I'm trying to stand still for thirty seconds, and it's possibly the scariest thing I have ever done. Seems simple, right? That's how long I set the exposure on the camera, all I have to do is stand in front of it and try not to be blurry. I do it all the time...

Except this time it's very dark and I'm standing a few inches away from the edge of a triangular rock. On three sides of me is an inky black pit, thousands of feet of emptiness. I know there's nothing beneath me but death because I stood here in the light without a second thought. In the dark, everything is different.

As I slowly count, a gibbering starts in the back of my mind. The light breeze isn't so light, it might blow me off! My knee, my knee, it doesn't feel right standing still, what if it gives out? There's nothing around for me to grab, I will fall in the dark and they will find my tripod in the morning and review a long exposure of me slipping to my death... Is that sand under my feet? My footing is not as secure as I thought. I'm sliding, I'm sliding down the extra inches and I'm going to fall off! Gibber, gibber, gibber.


As I finish my slow count to thirty, it's all I can to gently step back from the edge, slowly and carefully. Turn around and walk the few feet back to another precarious looking rock which I can balance against and catch my breath. Review the picture and laugh at how bright it seems, how innocuous the rock I'm standing on looks. It's unreal.
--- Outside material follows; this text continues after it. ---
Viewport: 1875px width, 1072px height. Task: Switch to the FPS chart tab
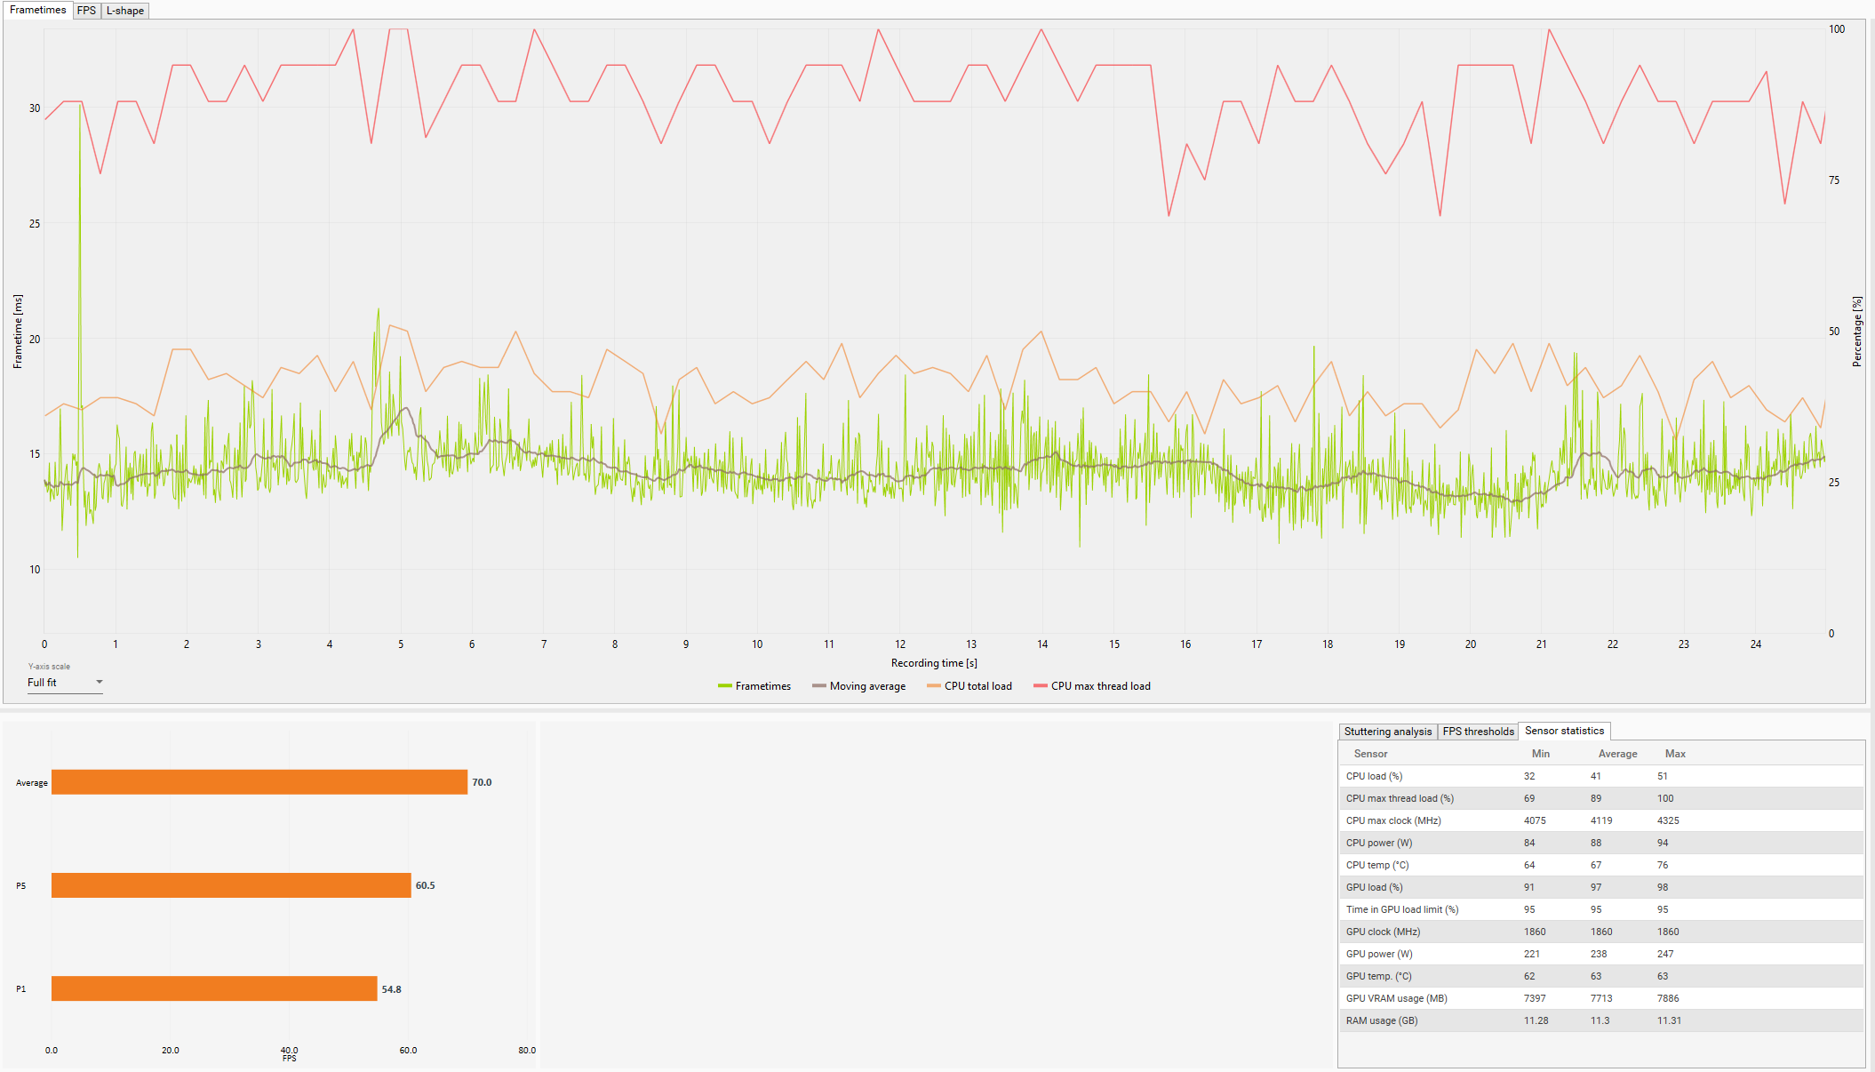86,11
I've done a lot of pretty scary things. I've driven a car over 200MPH, and I've ridden a motorcycle past 160MPH. I've not only jumped out of a perfectly good airplane and hung off the wing of a plane at 7,000 feet, but I've had to untangle a twisted chute as I fell fell fell and got it to pop moments before I had to cutaway and pop the reserve. I've stood on unprotected ledges hundreds or thousands of feet over nothing. I've jumped off 100ft cliffs into lakes. I've ridden a zip line over a thousand foot drop. I've crawled through deep dark caves. I'm not a fear junkie, but I'm not afraid of fear.

With all that, standing on that ledge, in the dark, trying not to move... it was up there. Pretty bloody freaky! And just to make my point, I did it a few more times. Somehow it got worse each time. Wicked. :)
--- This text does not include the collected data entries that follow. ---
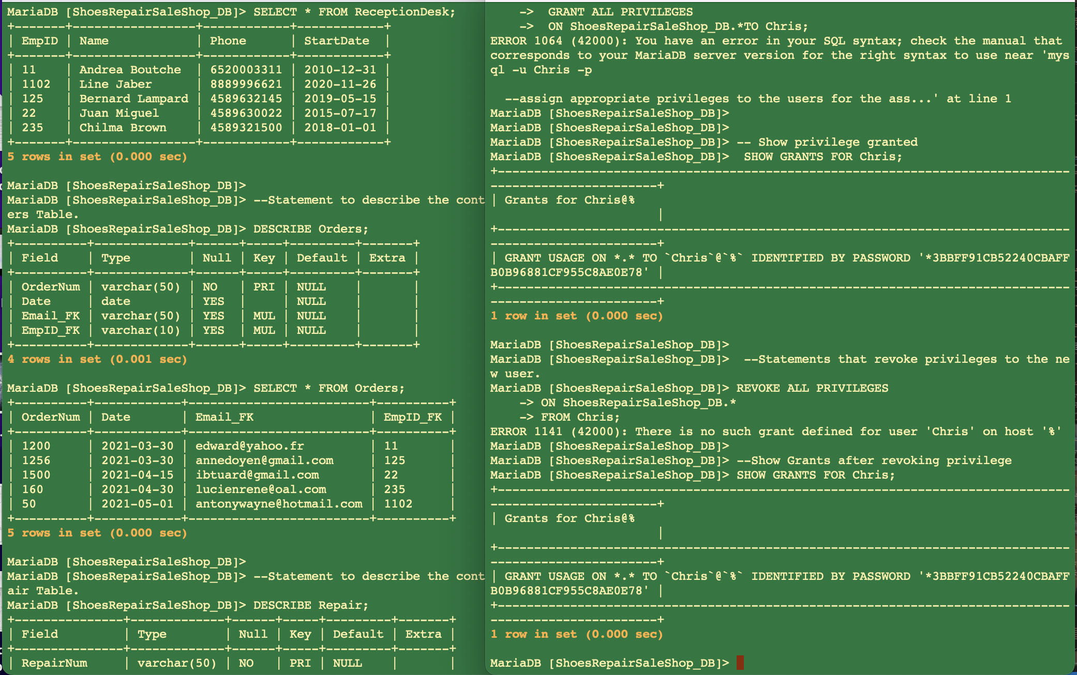This screenshot has width=1077, height=675.
Task: Click the REVOKE ALL PRIVILEGES command
Action: coord(812,388)
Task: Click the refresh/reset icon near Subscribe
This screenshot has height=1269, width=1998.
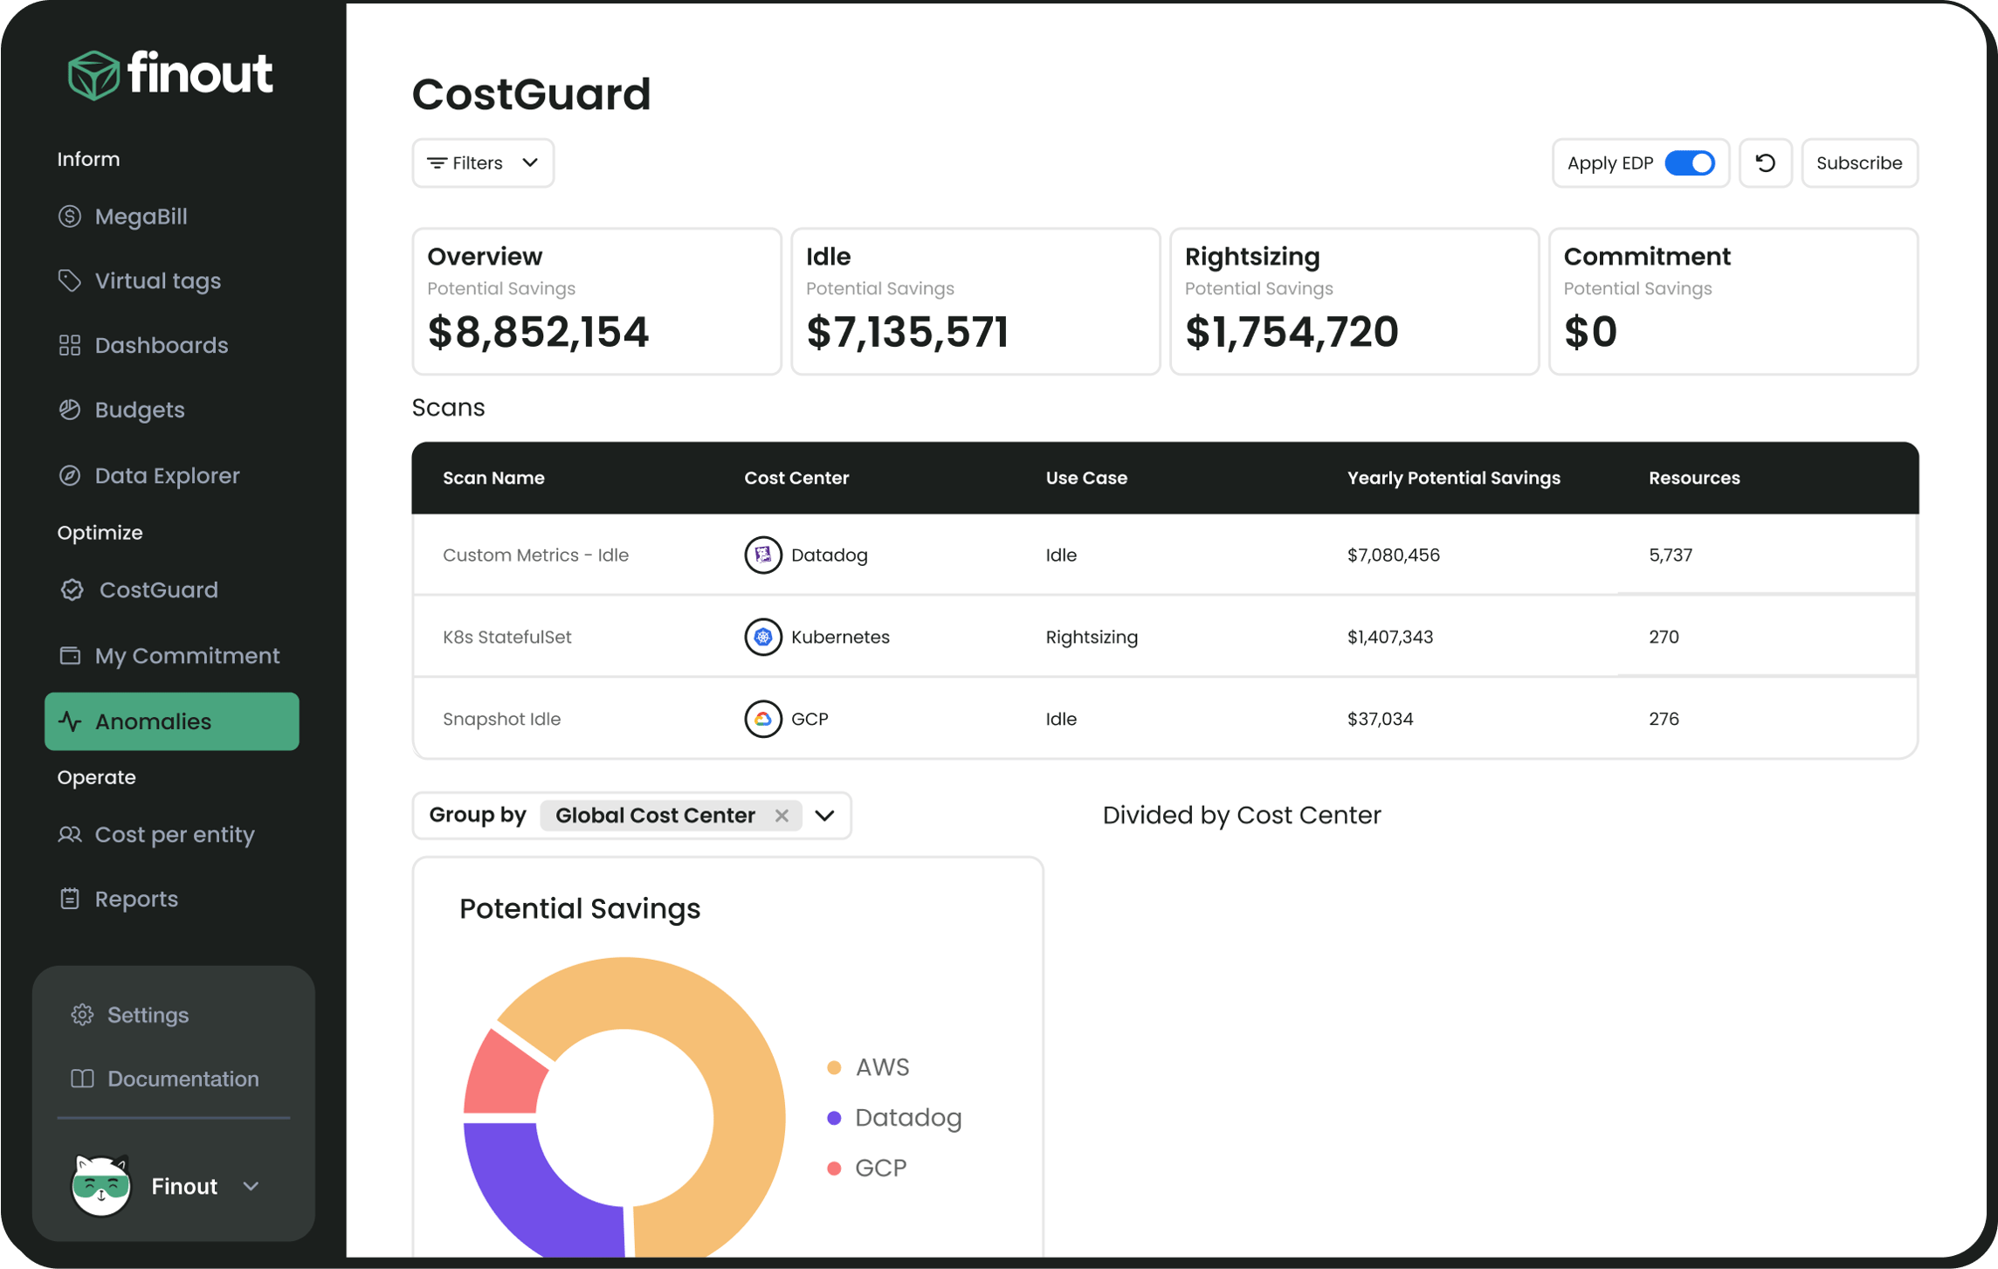Action: (1766, 162)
All that aside... let's talk about the Grand Canyon! Actually, let's not... why not you say? Because there's no point. It can't be described. The pictures can't do it justice. Hearing about it can't do it justice. I can only say this - This Must Be Done. Every person in the world should visit this thing at some point and experience it for themselves. It is obscene.

I'm actually really frustrated at the moment as a result. I didn't expect to be so impressed. I can't really experience it the way I want to, though. I can't hike down it and camp inside it because I'm not geared for back-country hiking and my right knee is still a little blown (and it reassured me of such when I hiked the two miles downhill-ish from Hermit's Rest). Plus I don't have anywhere safe to keep my extra stuff while I do it. On top of that, it's colder than I'm geared for. Basically, I'm doomed to scoping the rims and calling it at that. Really a bummer.

I will be coming back here, geared properly, in full fitness, and ready to spend some serious time exploring this place at some point. It's absolutely worth it.

Comments

Anonymous said…
It's always good to have goals. I'm glad someone taught you that. It adds a lot of spice to life when one has another "adventure" in mind. Pete, I'm so proud of you. This is a great piece of writing.